Data-driven nonlinear manifold learning for model order reduction, interpolation and regression in complex processes

Speaker: Eleni Koronaki (Faculty of Science, Technology and Medicine; University of Luxembourg)
Title: Data-driven nonlinear manifold learning for model order reduction, interpolation and regression in complex processes
Time: Wednesday, 2020.12.09, 10:00 a.m. (CET)
Place: fully virtual (contact Dr. Jakub Lengiewicz to register)
Format: 30 min. presentation + 30 min. discussion

Abstract: 

A data-driven framework is presented, that enables the estimation of quantities, either observations or parameters, given enough partial data.

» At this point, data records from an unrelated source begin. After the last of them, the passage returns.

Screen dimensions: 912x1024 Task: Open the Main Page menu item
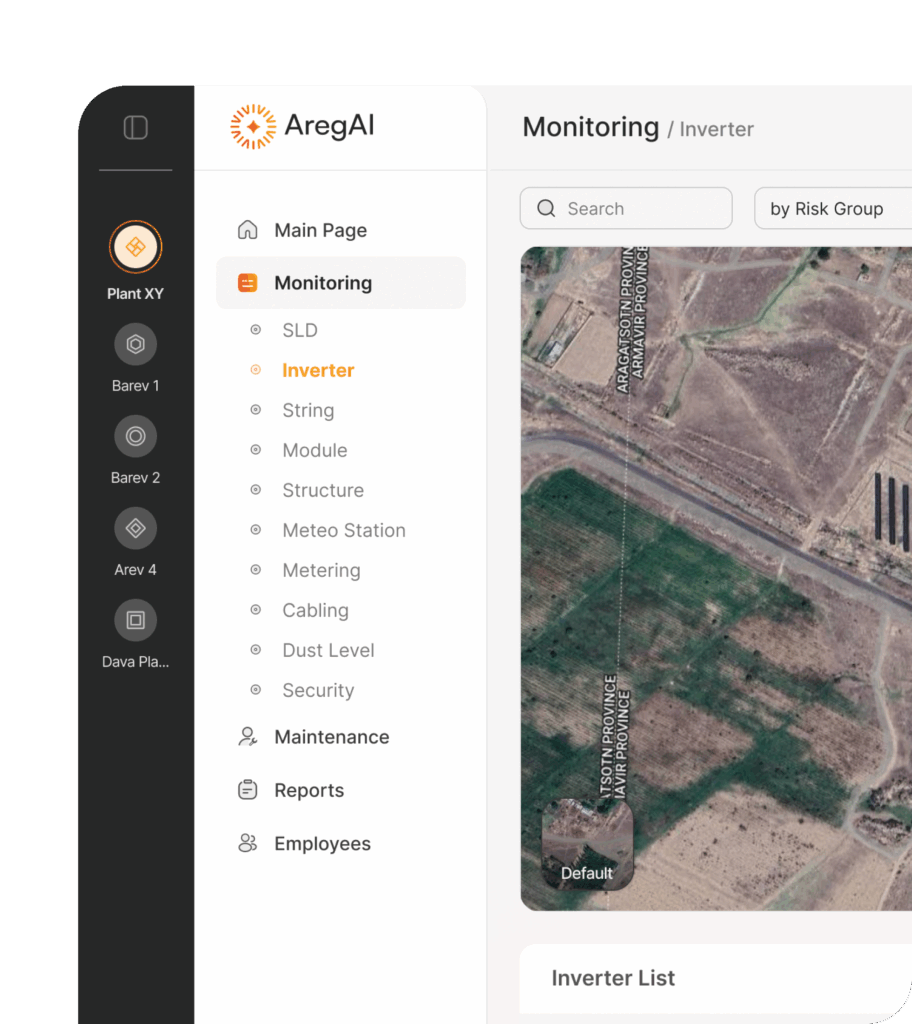[320, 231]
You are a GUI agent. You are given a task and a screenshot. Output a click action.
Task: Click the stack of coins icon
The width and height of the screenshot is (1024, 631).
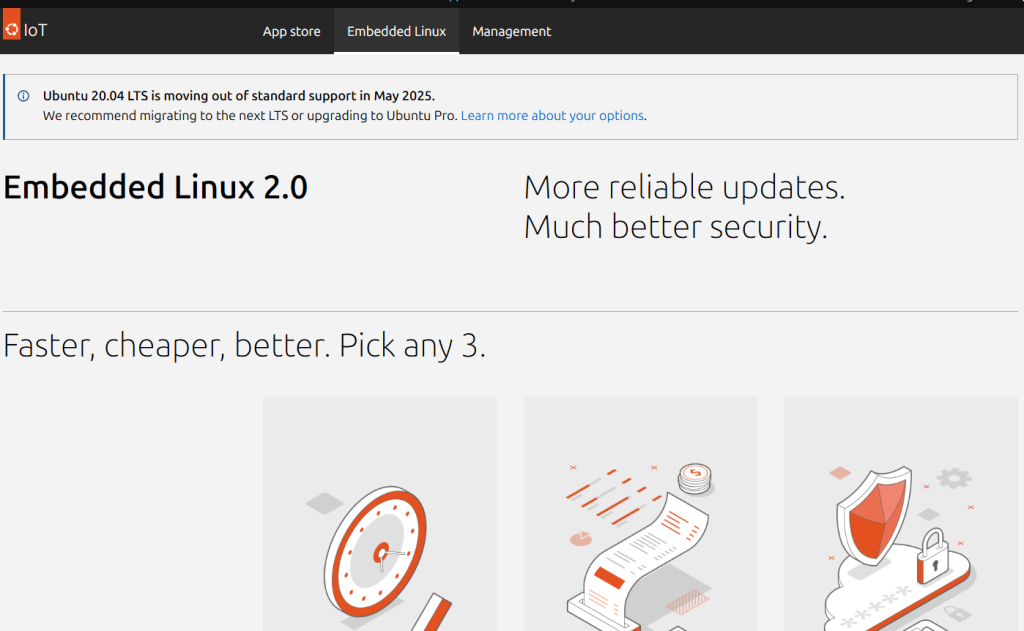692,479
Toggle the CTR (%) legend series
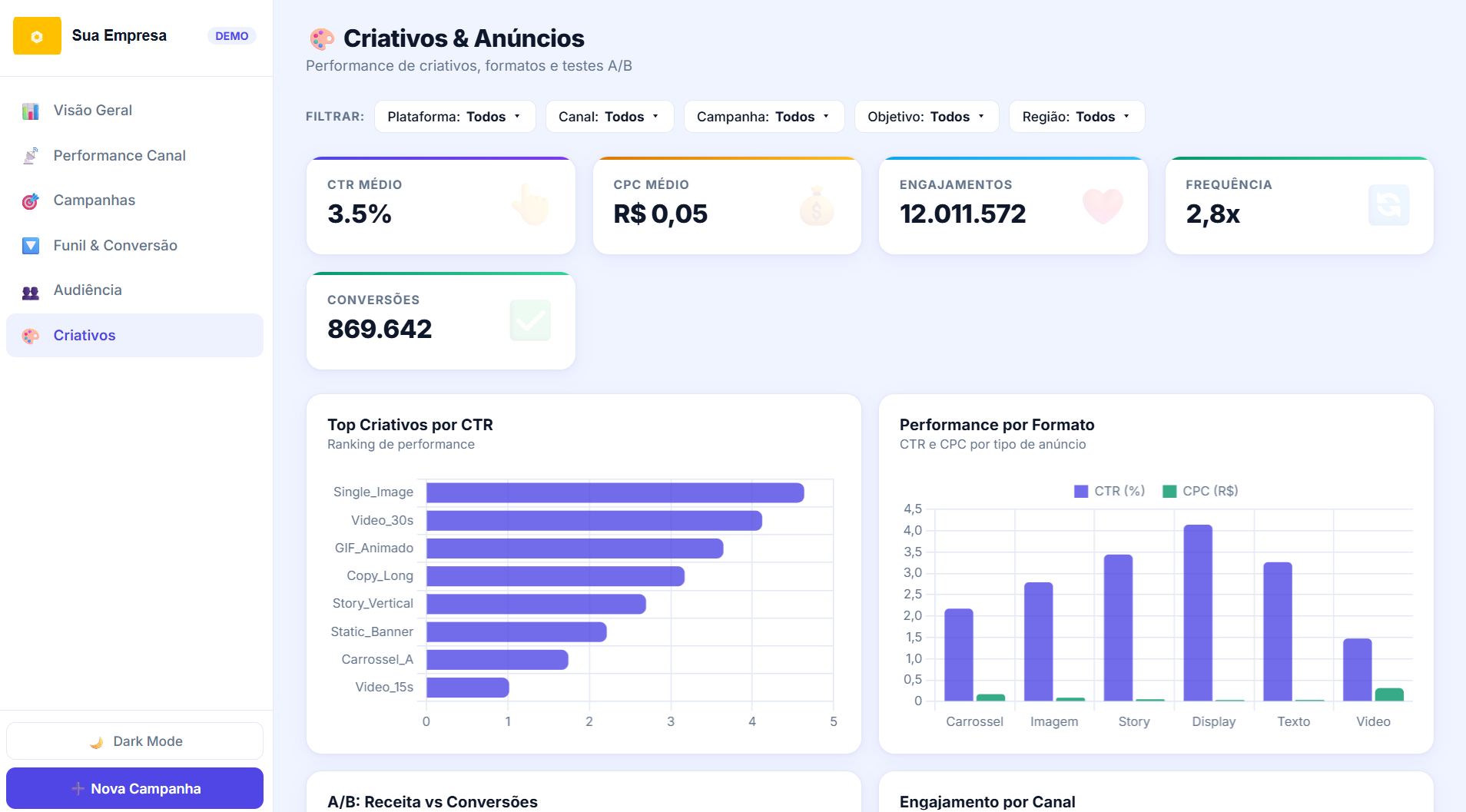The height and width of the screenshot is (812, 1466). [1109, 491]
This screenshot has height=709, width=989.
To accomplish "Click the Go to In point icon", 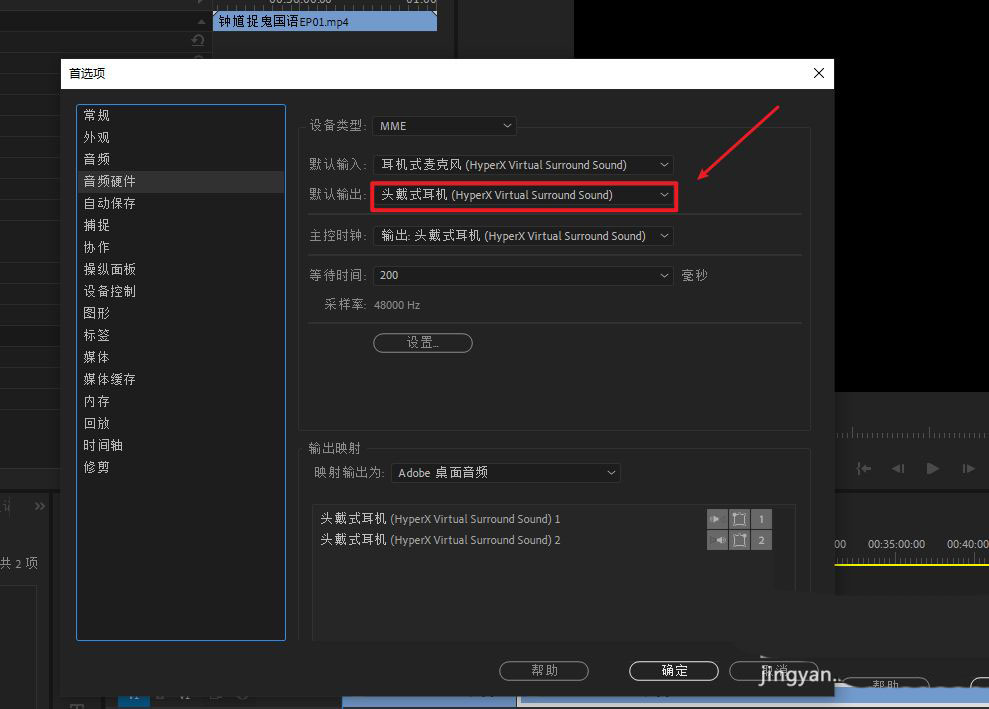I will coord(862,468).
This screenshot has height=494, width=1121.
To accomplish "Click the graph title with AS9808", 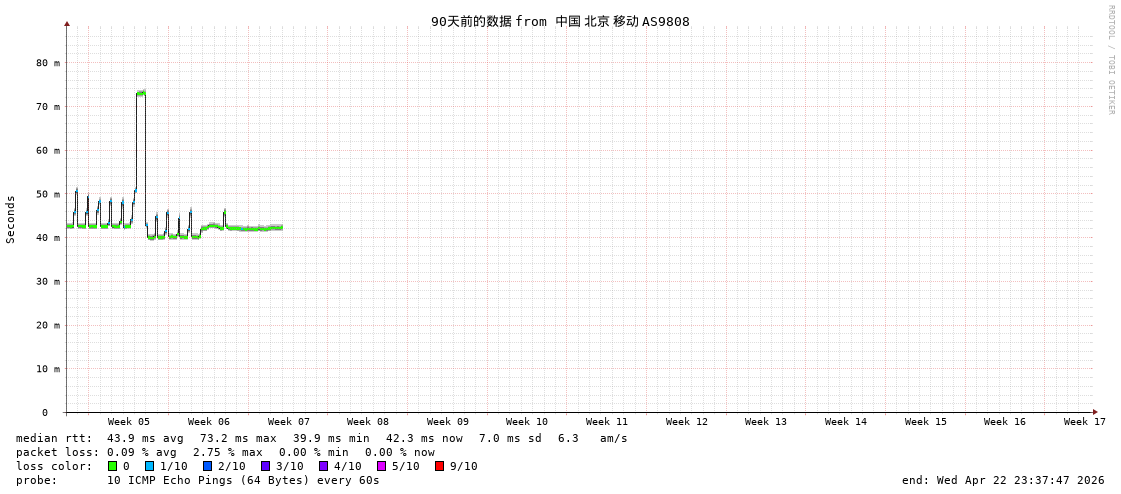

Here the data are high-dimensional vectors containing the outputs of a detailed CFD model of the process, i.e. the values of velocity, pressure, temperature and species mass fractions at each point in the discretization. The goal is to predict the outputs of new inputs, here process parameters and also the inputs that correspond to new outputs. Finally, along the lines of a nonlinear observer, part of the outputs are predicted given only a limited number of partial observations, i.e. not the entire output vector but rather a handful of independent values. The proposed workflow begins by determining the intrinsic reduced description of the available data with Diffusion Maps, a data-driven nonlinear manifold learning technique that can be thought of as the nonlinear counterpart of Principal Components Analysis. This low-dimensional description of the high dimensional ambient space that contains the data, is then leveraged for efficient interpolation and regression with a special implementation of Geometric Harmonics.